• [Work order]:
Across the whole listing, state how many lines include "height". Add nothing to that number.

• [Dataset]:
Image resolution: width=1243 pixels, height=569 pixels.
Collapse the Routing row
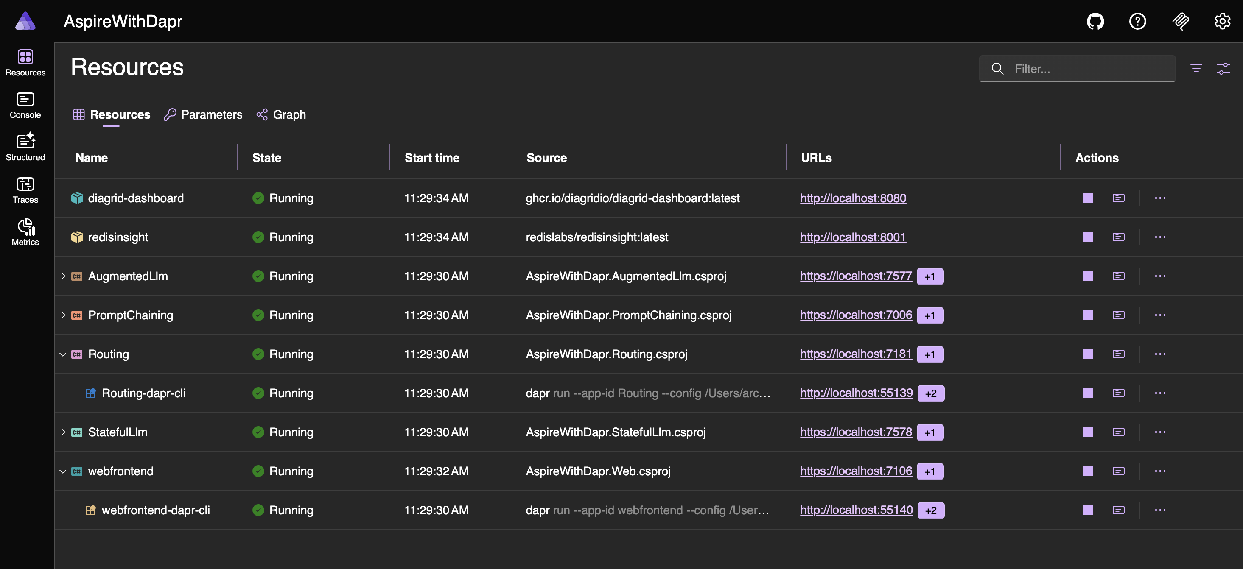pos(63,354)
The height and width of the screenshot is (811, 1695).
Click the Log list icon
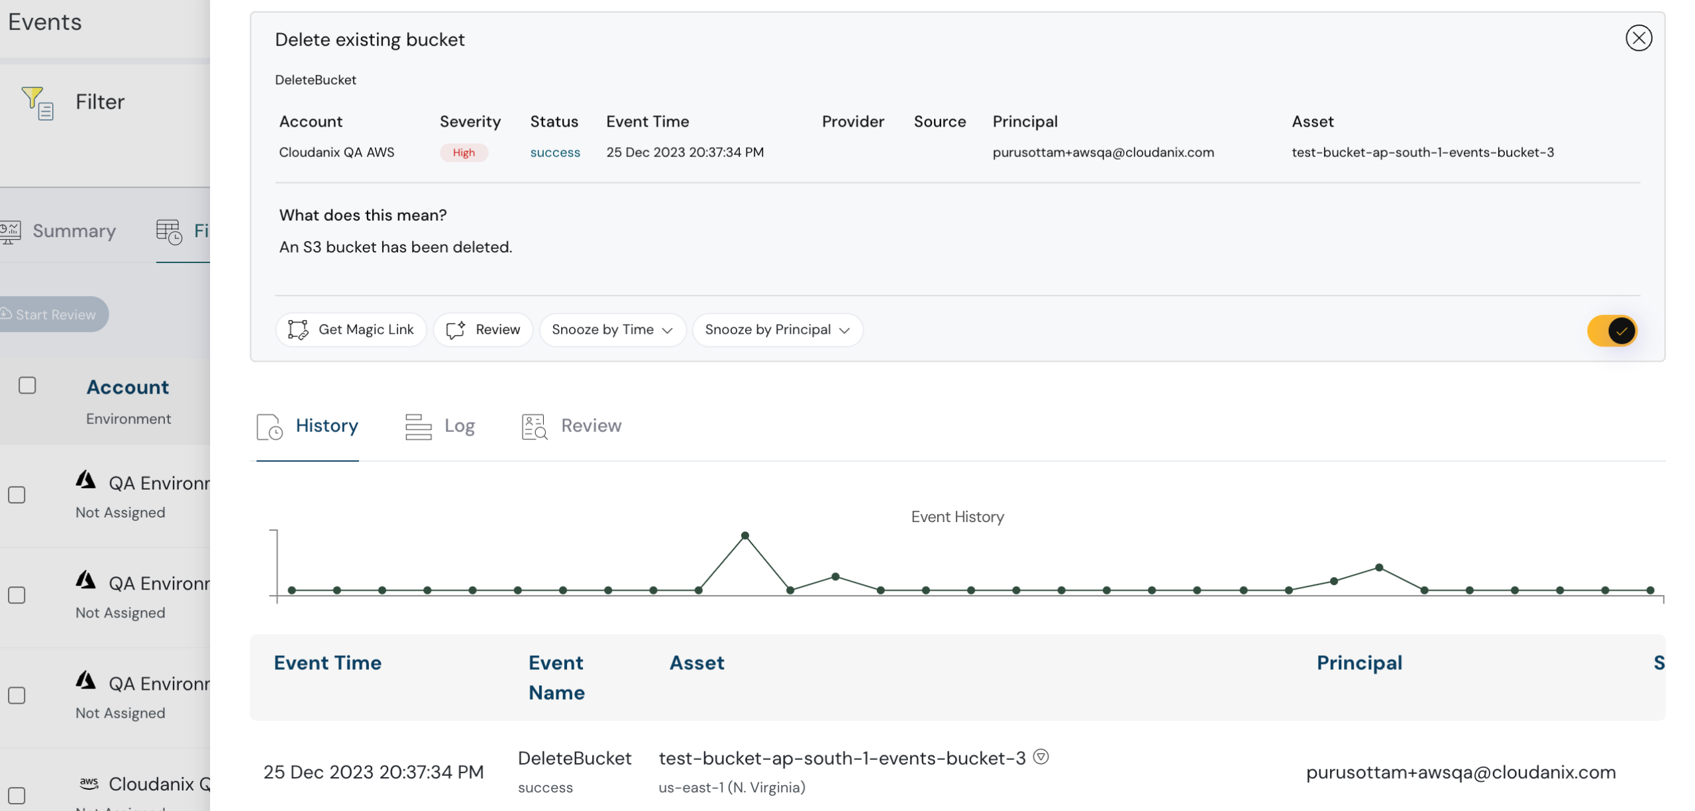click(x=417, y=426)
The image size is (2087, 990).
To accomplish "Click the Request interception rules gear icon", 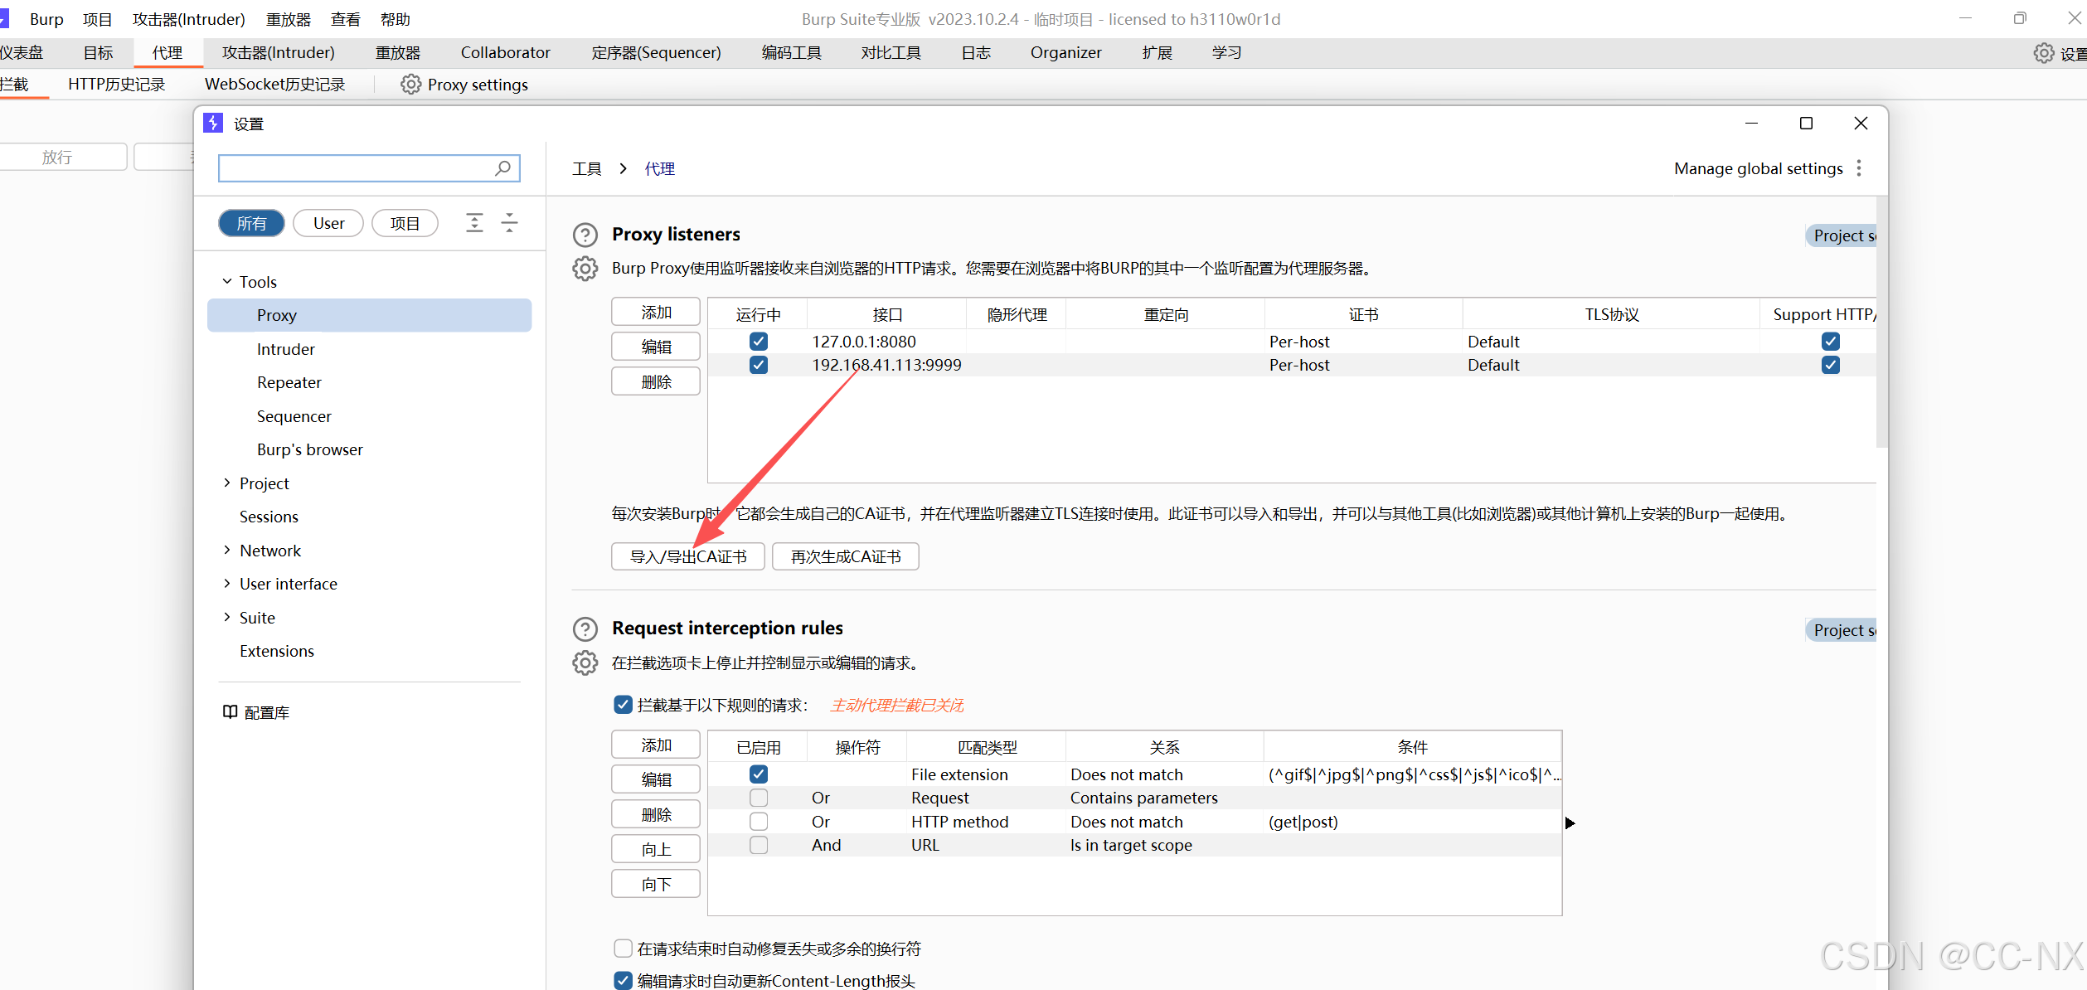I will point(585,663).
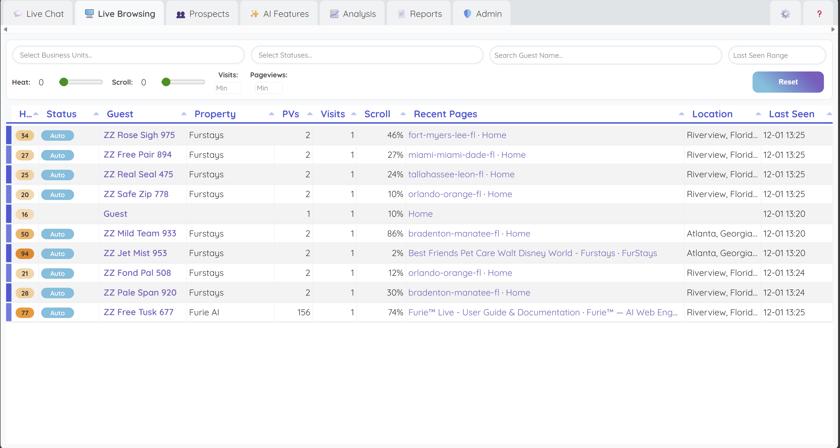Click the Reset filters button

pyautogui.click(x=788, y=82)

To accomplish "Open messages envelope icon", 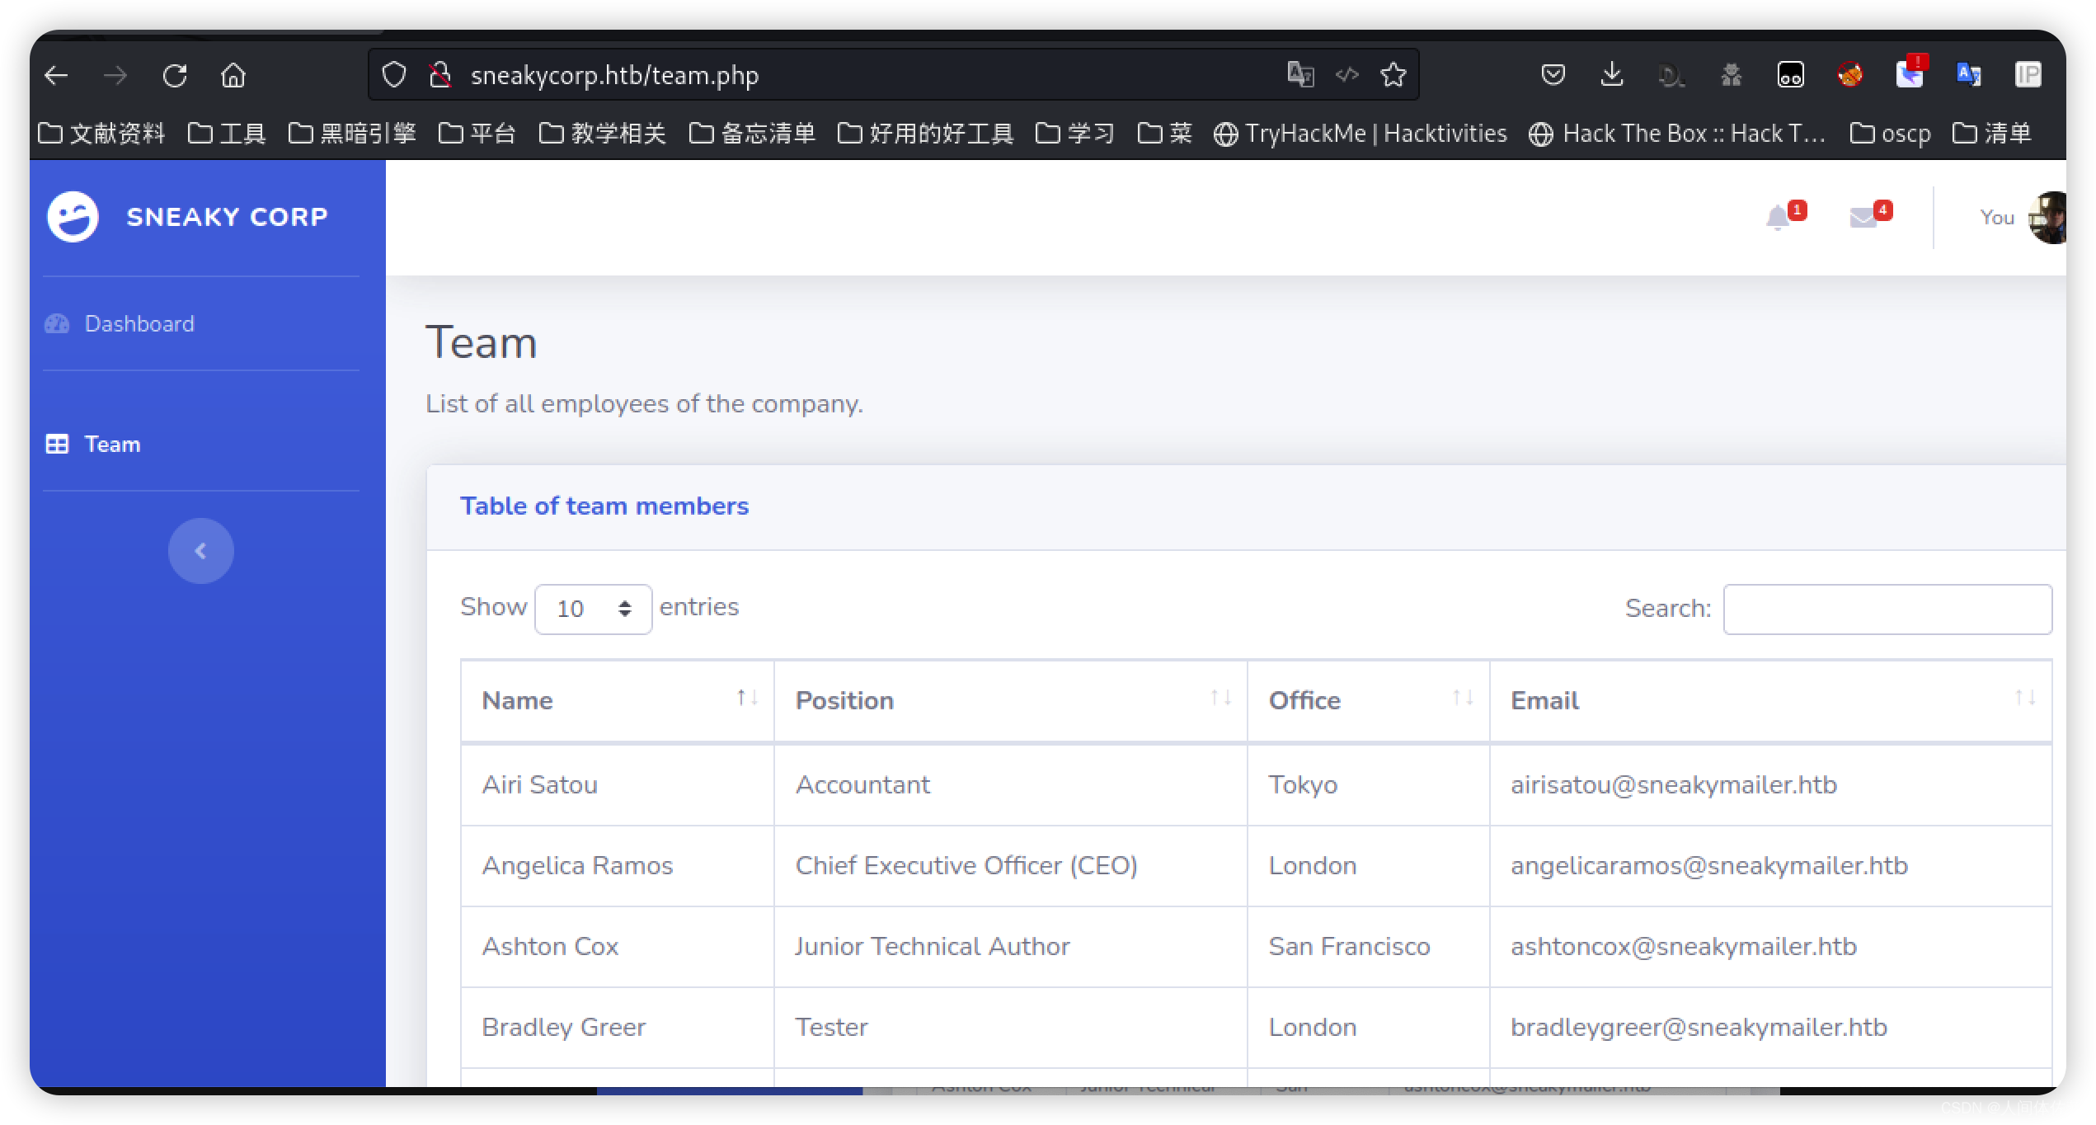I will point(1863,219).
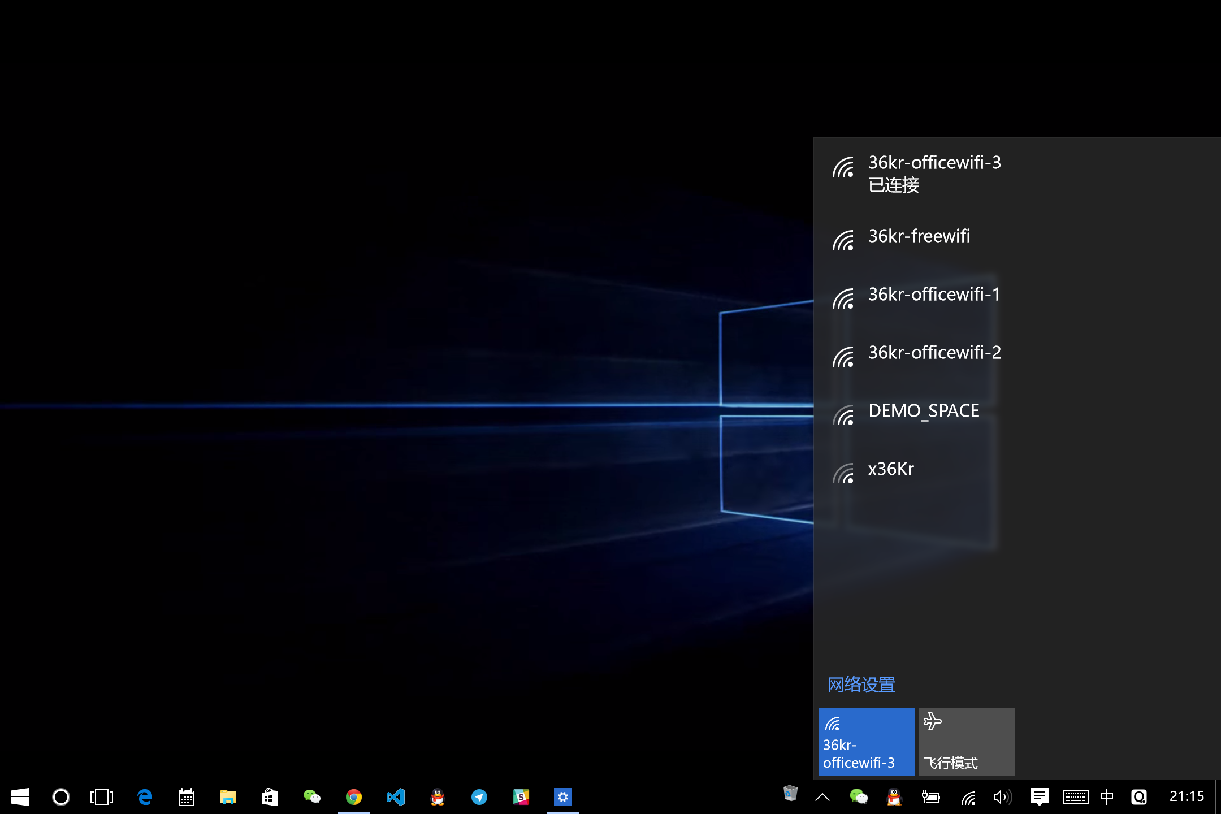1221x814 pixels.
Task: Open Task View from the taskbar
Action: (x=101, y=797)
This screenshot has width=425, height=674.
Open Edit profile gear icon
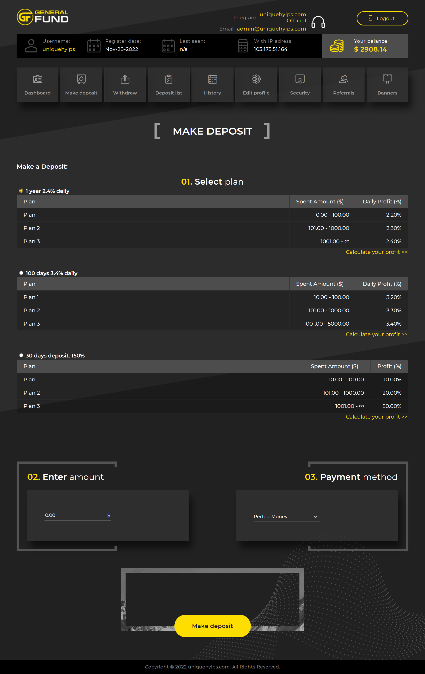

• [Answer for the task]:
3